EXTRAIT DU TEXTE ▸
J’ai écrit pour deux personnages à l’Auberge. Aujourd’hui parlons de Jeanne Lalochère, l’aubergiste.

Jeanne a été présente tout l’été, c’était l’aubergiste, comme Violette Rossignol avait été la directrice de l’Hôtel des Blogueurs. Ayant été rapidement coincée à ce jeu précédent par la somme des tâches « non écrivantes » et aussi parce que je me suis vite retrouvée dotée par d’autres personnages d’un passé sulfureux dont je ne savais pas quoi faire, Violette avait eu une production plus que modeste.

Je m’attendais plus ou moins à ce qu’il en soit de même avec Jeanne, comptant essentiellement jouer de son rôle pour lancer des animations générales ou donner quelques repères globaux au récit. J’avais du coup esquissé son profil de façon très sommaire : une jeune mère d’une fillette dégourdie d’une dizaine d’années, un frère nommé Gabriel bossant dans le spectacle et vivant à Paris, un nom Jeanne Lalochère. Si tous ces éléments vous font penser à Zazie dans le métro, c’est normal !

Mais plusieurs facteurs ont contribué à ce que finalement elle prenne autant de place que les autres présents tout l’été. L’équipe plus nombreuse pour l’animation et la modération, un profil défini d’emblée comme compétent et sérieux évitant que je me retrouve dans un cul-de-sac, le rôle réel du forum en tant qu’espace de concertation entre auteurs. À ces conditions de confort bien plus grandes qu’à l’édition précédente se sont ajoutées mes retrouvailles avec le plaisir d’écrire. Du diable si j’allais laisser passer cette occasion, il n’en était pas question !

Le personnage s’est donc construit peu à peu, au fil des éléments qui me venaient en tête, souvent pour rebondir sur des éléments introduits par d’autres participant·e·s au début du jeu : un valet de chambre fantasque, une alarme incendie au milieu de la nuit, ah oui tiens au fait pourquoi élève-t-elle seule sa fille, etc. C’était très amusant de traiter les informations en sous-texte des autres pour tisser des fils et Jeanne s’est ainsi enrichie de facettes que j’ai pu développer tout au long de l’été : une patronne avec des préoccupations pragmatiques et des soucis financiers, une mère d’une enfant parfois un peu trop maligne, une sœur…

Il lui manquait toutefois un peu de chair et on ne lui voyait pas beaucoup d’aspérités. La compétence était acquise, mais au point qu’elle était un peu trop lisse et sa position n’offrait quasiment pas de possibilités d’interactions personnelles avec les clients ou son équipe. De plus, tout le monde ayant bien compris que je ne voulais surtout pas que le personnage ni l’auberge partent en vrille, Jeanne était très, trop préservée, tout le monde la trouvait parfaite (quelle plaie !).

OBJECTIF ▸ Reprenez le texte sur Jeanne Lalochère, l’aubergiste, et poursuivez-le à partir de sa dernière phrase.

ENTRÉES EXTRAITES ▸
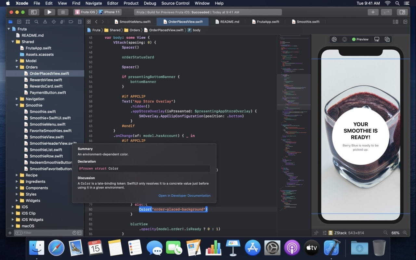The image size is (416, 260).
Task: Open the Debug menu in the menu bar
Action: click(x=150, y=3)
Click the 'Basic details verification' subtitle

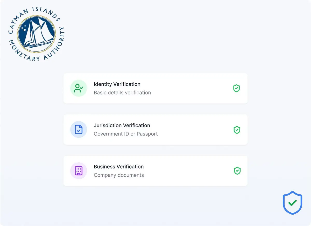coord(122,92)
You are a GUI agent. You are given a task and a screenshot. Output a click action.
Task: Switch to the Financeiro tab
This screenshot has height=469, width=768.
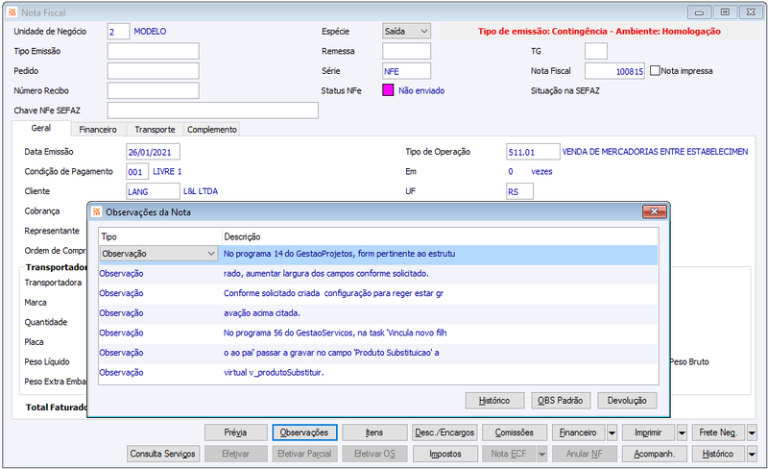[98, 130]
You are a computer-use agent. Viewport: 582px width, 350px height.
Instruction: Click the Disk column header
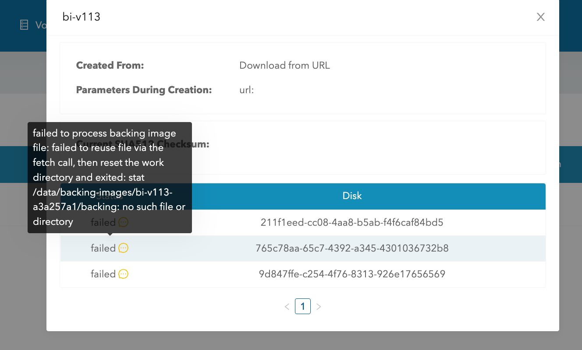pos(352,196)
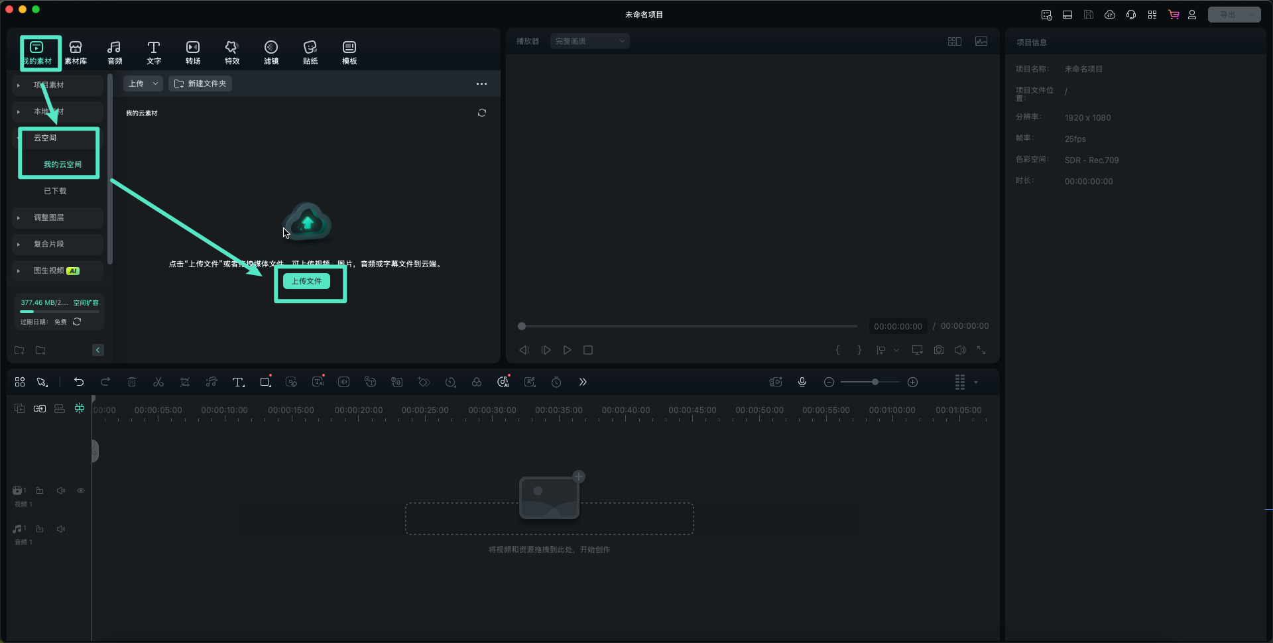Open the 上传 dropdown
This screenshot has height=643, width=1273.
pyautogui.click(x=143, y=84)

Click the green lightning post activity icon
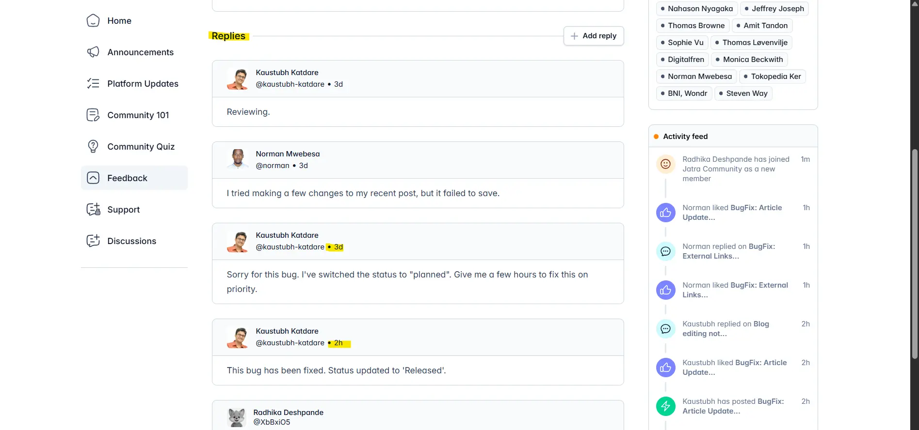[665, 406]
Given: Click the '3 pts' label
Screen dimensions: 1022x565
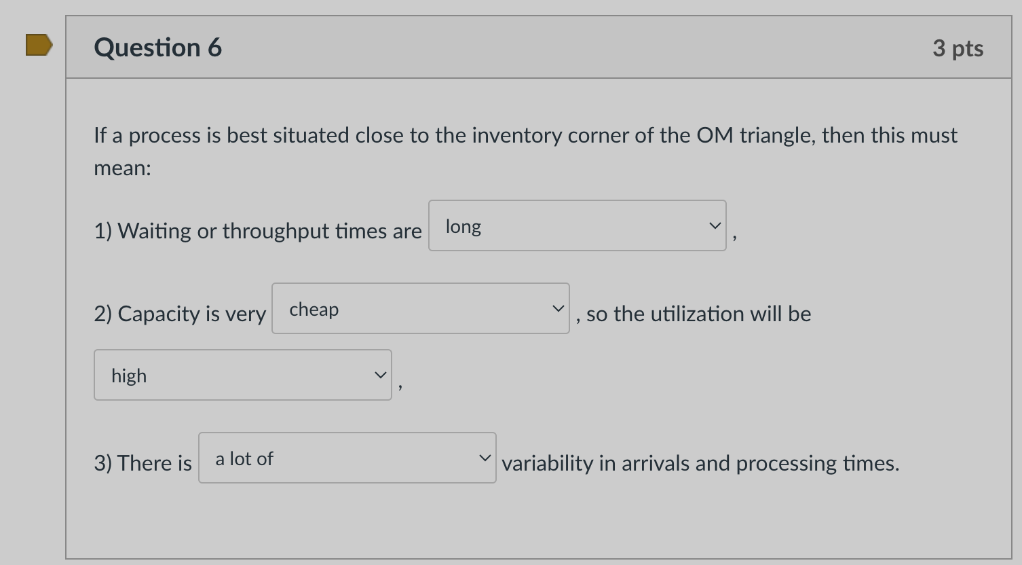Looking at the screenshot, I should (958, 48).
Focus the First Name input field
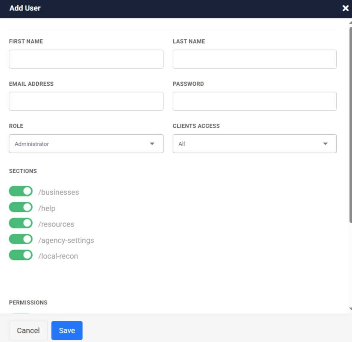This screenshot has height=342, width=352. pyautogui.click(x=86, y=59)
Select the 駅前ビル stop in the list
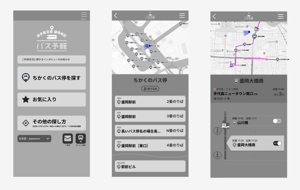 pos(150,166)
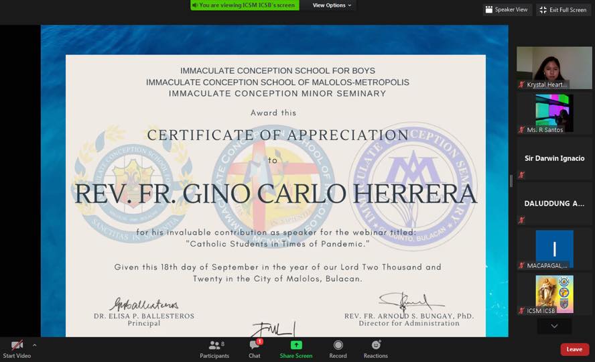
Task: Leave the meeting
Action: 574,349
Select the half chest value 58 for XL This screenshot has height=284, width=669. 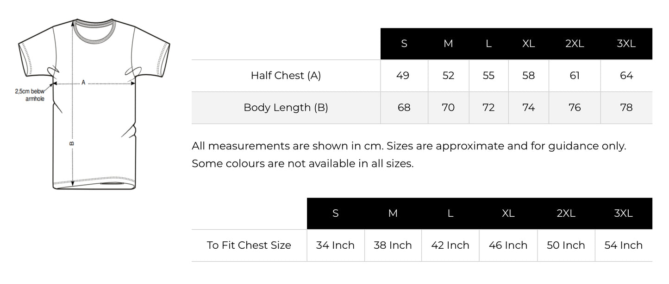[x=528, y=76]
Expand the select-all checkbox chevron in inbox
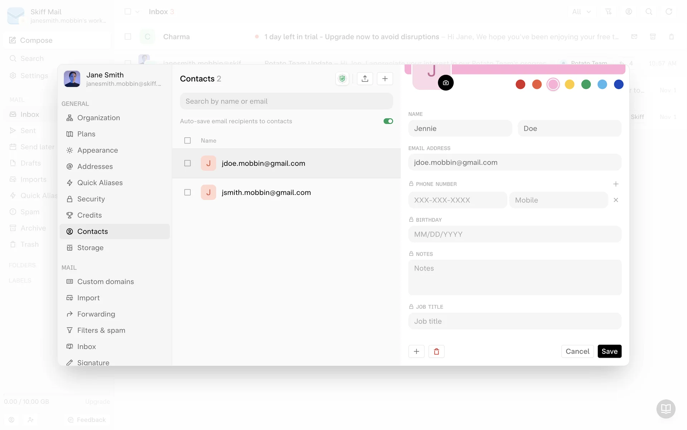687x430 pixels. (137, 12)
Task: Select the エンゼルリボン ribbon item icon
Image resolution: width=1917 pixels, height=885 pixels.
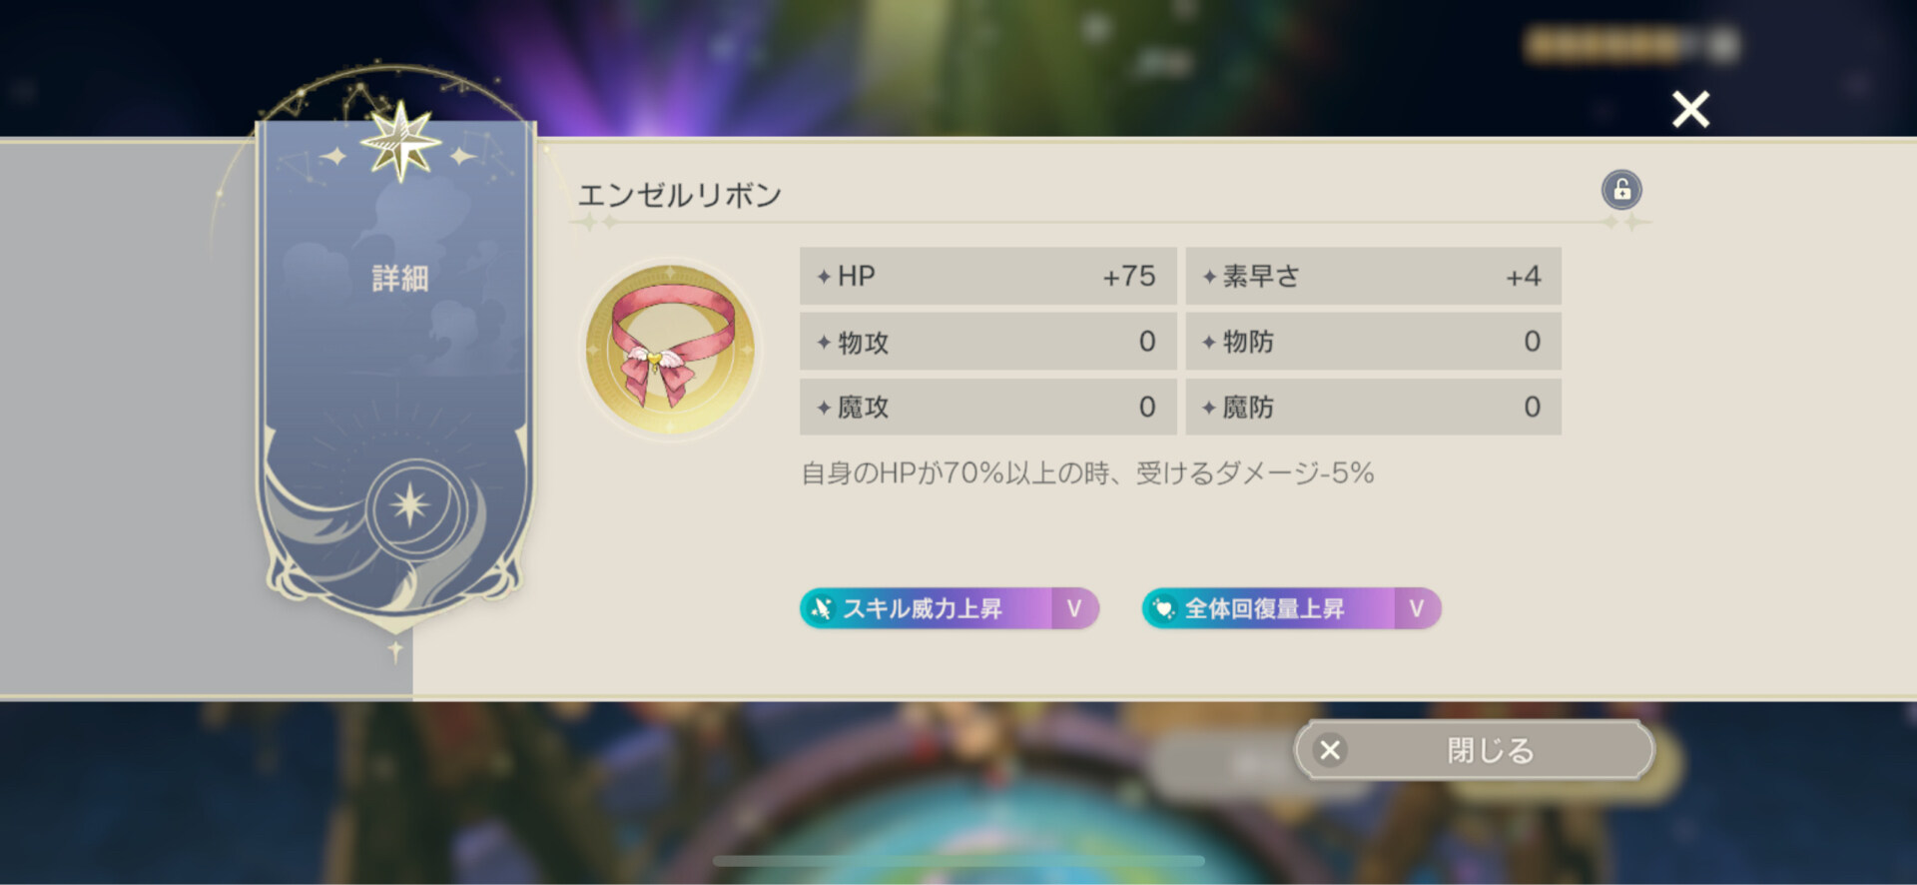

LE RÉSULTAT ▸
Gaston-Pep m’a sauvée vers la mi-juillet en proposant d’initier un fil conducteur que nous développerions jusqu’à la fin du jeu : la constitution de ce qu’il a appelé « la tribu ». Cela créerait du liant entre membres du personnel, leur offrirait des interactions plus personnelles, fournirait un étayage pour son personnage. Au passage cela permettrait à Jeanne d’exprimer des aspects plus intimes autour des difficultés à concilier la vie personnelle et professionnelle et lui apporterait un amoureux. Un beau cadeau (le tout, pas que l’amoureux, rho comment vous êtes) à point nommé.

Pour donner un déclencheur qui permettrait d’illustrer l’équipe en train de se souder, Jeanne fut placée au bord du burn-out, son équipe venant à son secours. Cette belle ouverture m’a permis d’étoffer le personnage, de la sortir de sa réserve et de son opacité toute professionnelle. De même en a-t-il été autour de l’embauche début août d’une nouvelle recrue, ex-cliente devenue serveuse, la si touchante Natou que Jeanne a prise d’affection et sous son aile. Grâce à Natou, Jeanne a pu faire preuve d’empathie et montrer un autre aspect en guidant affectueusement la jeune serveuse.

La mise en place s’est donc faite progressivement durant toute cette première partie. J’avais tout ce qu’il me fallait pour que Jeanne soit « complète » et n’avais plus qu’à dérouler tous ces fils, les entremêler en sautillant de l’une à l’autre des facettes à ma disposition, les faire se rencontrer. Ça m’a été bien utile. Quand j’étais en attente de progression du récit sur un front je pouvais me déplacer sur un autre pour trouver sans problèmes matière à raconter. Tout se goupillant plutôt bien j’ai pu finir comme prévu la dernière quinzaine avec sur le plan personnel l’esquisse d’un relâchement du contrôle que Jeanne excerçait sur elle-même par crainte de n’être pas reconnue professionnellement (avec une mémorable virée en combi avec la sémillante Miss June) et sur le plan professionnel l’officialisation du passage d’une responsabilité à assumer seule vers une association avec son frère et la « tribu ».

Oui c’est long mais c’est chez moi et j’ai une mémoire de poisson rouge, j’ai besoin d’écrire tout ça pour y revenir dans quinze ans, z’avez qu’à pas tout lire aussi…

Sur le plan de l’écriture les débuts ont été (vraiment) très laborieux. La machine était rouillée et si je savais encore pédaler j’avais complètement perdu la méthode pour monter en selle.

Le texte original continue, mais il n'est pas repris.